Wang, Y. L.; Coti Zelati, F.; Parent, E.; Marino, A.; Rea, N.; Dhillon, V. S.; Blanco-Pozo, J.; Ribas, I.; Littlefair, S. P.; Yang, Z. H.; Zhang, G. B.; Guillot, S.; Ni, K. R.; Wu, J. H.; Patruno, A.; Cavecchi, Y.; Illiano, G.; Papitto, A.; Ambrosino, F.; Liu, B. F.; Cheng, H. Q.; Feng, H.; Hu, J. W.; Jin, C. C.; Sun, H.; Tao, L.; Xu, Y. J.; Yang, H. N.; Yuan, W.; Zhao, Q. C.
Referencia bibliográfica

The Astrophysical Journal

Fecha de publicación:
5
2026
Número de autores
30
Número de autores del IAC
2
Número de citas
0
Número de citas referidas
0
Descripción
EP J171159.4−333253 is a new neutron star low-mass X-ray binary discovered in outburst by the Einstein Probe (EP) on 2025 June 23, exhibiting clocked type I X-ray bursts, eclipses, and dips.

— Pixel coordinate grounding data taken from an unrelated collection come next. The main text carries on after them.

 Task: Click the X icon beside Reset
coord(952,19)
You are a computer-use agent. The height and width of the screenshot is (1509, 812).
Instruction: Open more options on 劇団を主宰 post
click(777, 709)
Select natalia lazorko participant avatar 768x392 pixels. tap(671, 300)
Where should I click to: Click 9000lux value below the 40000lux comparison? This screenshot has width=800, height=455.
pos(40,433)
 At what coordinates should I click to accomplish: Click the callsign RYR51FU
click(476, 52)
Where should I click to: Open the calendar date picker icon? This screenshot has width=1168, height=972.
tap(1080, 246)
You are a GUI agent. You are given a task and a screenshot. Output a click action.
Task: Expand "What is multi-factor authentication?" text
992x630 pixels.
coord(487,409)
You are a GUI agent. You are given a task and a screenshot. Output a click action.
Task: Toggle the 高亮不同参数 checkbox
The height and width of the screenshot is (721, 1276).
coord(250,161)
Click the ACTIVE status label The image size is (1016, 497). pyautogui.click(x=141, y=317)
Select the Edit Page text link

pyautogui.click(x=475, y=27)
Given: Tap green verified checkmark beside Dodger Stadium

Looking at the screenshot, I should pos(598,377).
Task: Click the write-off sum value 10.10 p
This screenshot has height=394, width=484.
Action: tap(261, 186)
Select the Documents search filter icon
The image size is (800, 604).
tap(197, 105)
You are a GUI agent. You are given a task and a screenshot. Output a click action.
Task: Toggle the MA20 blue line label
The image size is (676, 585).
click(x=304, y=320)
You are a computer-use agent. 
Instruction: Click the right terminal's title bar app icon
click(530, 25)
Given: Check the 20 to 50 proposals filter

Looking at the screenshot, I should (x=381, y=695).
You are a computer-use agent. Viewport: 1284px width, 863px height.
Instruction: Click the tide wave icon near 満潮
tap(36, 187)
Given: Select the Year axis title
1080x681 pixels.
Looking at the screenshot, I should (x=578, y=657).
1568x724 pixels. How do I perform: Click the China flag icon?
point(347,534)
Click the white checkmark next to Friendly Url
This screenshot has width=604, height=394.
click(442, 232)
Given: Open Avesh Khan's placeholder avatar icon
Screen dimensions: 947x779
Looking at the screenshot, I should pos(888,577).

In this paper, we report on the results of the X-ray spectral and timing analyses for EP J171159.4−333253 using data collected by EP and NuSTAR during the first 21 days of the outburst. The X-ray burst recurrence time can be characterized over a subset of nine bursts spanning 1.6 days around the NuSTAR observation, and the result is trec = 8196 ± 177 s, with indications of a possible decreasing trend. From the X-ray eclipse events, the binary orbital period and the eclipse duration are estimated to be Porb = 6.48301 ± 0.00003 hr and D⋆,X=1245.5−6.5+6.9 s, respectively. These enable an estimate of the mass and radius of the companion star and the binary inclination, which are M2 ≍ 0.6─0.8 M⊙, R2 ≍ 0.7─0.8 R⊙, and i ≍ 73°─75°, respectively. We also report on joint ULTRACAM and EP observations on 2025 July 21─22, detecting the source optical counterpart and covering an eclipse in both X-ray and optical bands. The optical eclipse is wavelength dependent and broader than in X-rays, indicating that part of the optical emission arises from an extended region in the accretion flow. Despite a moderate variation in the source flux, the properties of the persistent X-ray emission are typical of a hard spectral state. We further evaluated the ratio of the accretion energy to the thermonuclear energy to be 120─130, implying helium bursts with the accreted hydrogen being depleted in between bursts.